# Introduction
This IPython notebook explains a basic workflow two tables using py_entitymatching. The goal is to come up with a workflow to match books from Goodreads and Amazon. Specifically, we want to maximize F1. The datasets contain information about the books.

First, we need to import py_entitymatching package and other libraries as follows:

In [1]:
import py_entitymatching as em
import pandas as pd
import os
import sys
from timeit import default_timer as timer

In [2]:
# Display the versions
print('python version: ' + sys.version )
print('pandas version: ' + pd.__version__ )
print('magellan version: ' + em.__version__ )

python version: 3.6.5 (default, Mar 30 2018, 06:42:10) 
[GCC 4.2.1 Compatible Apple LLVM 9.0.0 (clang-900.0.39.2)]
pandas version: 0.22.0
magellan version: 0.3.0


Matching two tables typically consists of the following three steps:

1. Reading the input tables

2. Blocking the input tables to get a candidate set

3. Matching the tuple pairs in the candidate set

## Read input tables

In [3]:
source1 = 'source1_cleaned_2.csv'
source2 = 'source2_cleaned_2.csv'

# Read the data
A = em.read_csv_metadata(source1)
B = em.read_csv_metadata(source2)

Metadata file is not present in the given path; proceeding to read the csv file.
Metadata file is not present in the given path; proceeding to read the csv file.


In [4]:
# Set the metadata
em.set_key(A, 'ID')
em.set_key(B, 'ID')

True

In [5]:
print('Number of tuples in A: ' + str(len(A)))
print('Number of tuples in B: ' + str(len(B)))
print('Number of tuples in A X B (i.e the cartesian product): ' + str(len(A)*len(B)))

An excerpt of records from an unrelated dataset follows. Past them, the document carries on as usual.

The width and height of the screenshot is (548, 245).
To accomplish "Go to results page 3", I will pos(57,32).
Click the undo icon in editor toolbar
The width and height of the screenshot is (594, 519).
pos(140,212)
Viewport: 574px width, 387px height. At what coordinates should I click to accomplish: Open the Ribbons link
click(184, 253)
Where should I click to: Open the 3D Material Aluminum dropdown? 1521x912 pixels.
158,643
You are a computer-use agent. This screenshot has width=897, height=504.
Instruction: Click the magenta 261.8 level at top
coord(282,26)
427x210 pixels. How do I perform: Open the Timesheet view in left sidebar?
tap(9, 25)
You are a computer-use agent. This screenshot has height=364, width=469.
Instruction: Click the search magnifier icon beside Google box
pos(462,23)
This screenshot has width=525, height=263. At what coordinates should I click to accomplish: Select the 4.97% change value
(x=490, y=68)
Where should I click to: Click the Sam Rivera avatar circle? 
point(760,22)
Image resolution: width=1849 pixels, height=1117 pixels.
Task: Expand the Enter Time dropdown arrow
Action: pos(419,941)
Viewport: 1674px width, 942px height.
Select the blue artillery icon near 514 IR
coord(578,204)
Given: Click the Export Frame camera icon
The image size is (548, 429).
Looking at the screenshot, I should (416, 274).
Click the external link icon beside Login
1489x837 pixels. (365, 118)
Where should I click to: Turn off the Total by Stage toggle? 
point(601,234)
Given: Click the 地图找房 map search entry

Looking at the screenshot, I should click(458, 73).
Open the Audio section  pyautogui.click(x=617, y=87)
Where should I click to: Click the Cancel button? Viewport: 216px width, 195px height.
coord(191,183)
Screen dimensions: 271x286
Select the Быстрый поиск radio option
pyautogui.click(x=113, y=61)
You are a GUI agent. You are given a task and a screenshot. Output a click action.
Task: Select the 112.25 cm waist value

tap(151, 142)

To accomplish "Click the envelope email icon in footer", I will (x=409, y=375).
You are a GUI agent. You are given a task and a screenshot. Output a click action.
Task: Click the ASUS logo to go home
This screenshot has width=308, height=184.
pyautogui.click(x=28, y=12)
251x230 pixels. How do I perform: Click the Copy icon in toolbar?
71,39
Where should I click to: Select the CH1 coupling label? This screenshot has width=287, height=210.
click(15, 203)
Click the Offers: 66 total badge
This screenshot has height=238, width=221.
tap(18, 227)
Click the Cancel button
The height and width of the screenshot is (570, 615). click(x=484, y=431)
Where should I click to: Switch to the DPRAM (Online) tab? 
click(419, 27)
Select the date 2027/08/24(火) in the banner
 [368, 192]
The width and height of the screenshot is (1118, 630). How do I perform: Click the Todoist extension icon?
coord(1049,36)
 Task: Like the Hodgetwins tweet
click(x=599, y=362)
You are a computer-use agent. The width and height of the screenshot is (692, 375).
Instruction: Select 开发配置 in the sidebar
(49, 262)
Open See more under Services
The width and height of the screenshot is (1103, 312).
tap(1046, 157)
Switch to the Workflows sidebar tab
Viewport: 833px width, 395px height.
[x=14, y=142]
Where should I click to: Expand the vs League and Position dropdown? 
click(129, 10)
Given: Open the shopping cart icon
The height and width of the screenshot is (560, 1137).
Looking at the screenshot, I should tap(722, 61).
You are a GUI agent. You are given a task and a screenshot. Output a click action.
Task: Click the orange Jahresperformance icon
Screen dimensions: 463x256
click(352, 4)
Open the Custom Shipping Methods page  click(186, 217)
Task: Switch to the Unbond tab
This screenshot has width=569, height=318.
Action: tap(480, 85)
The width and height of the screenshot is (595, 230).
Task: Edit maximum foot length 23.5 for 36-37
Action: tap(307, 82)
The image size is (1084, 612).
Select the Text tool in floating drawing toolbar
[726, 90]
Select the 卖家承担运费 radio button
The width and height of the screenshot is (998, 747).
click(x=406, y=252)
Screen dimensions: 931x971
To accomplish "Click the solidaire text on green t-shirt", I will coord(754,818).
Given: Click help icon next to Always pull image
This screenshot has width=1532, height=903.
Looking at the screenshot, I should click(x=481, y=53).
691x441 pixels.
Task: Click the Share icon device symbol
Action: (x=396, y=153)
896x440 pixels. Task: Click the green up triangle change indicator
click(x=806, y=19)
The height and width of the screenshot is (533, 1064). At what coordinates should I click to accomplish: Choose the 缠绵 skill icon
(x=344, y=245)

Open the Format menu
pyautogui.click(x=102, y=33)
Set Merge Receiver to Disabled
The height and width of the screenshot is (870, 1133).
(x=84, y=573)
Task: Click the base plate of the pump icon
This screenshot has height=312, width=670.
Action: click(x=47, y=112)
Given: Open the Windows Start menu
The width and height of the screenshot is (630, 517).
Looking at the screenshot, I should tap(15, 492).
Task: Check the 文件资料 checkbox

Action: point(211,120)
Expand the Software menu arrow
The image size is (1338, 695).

Number of tuples in A: 3387
Number of tuples in B: 3001
Number of tuples in A X B (i.e the cartesian product): 10164387


In [6]:
A.head(2)

Unnamed: 0,ID,Name,Author,Publisher,Publishing_Date,Format,Pages,Rating
0,0,Age of Myth: Book One of The Legends of the First Empire,Michael J. Sullivan,Del Rey,1/31/17,Paperback,464.0,4.5
1,1,Rise of the Dragons (Kings and Sorcerers--Book 1),Morgan Rice,Morgan Rice,8/4/17,Hardcover,217.0,4.1


In [7]:
B.head(2)

Unnamed: 0,ID,Name,Author,Publisher,Publishing_Date,Format,Pages,Rating
0,0,Brides of Fantasy,Vanilla Orchid Books,,,Kindle Edition,,0.0
1,1,The Italian Secretary: A Further Adventure Of Sherlock Holmes,Caleb Carr,Sphere,11/27/15,Paperback,288.0,3.19


In [8]:
# Display the keys of the input tables
em.get_key(A), em.get_key(B)

('ID', 'ID')

Here we will proceed without downsampling the datasets and use the entire dataset. 

## Block tables to get candidate set
Before we do the matching, we would like to remove the obviously non-matching tuple pairs from the input tables. This would reduce the number of tuple pairs considered for matching.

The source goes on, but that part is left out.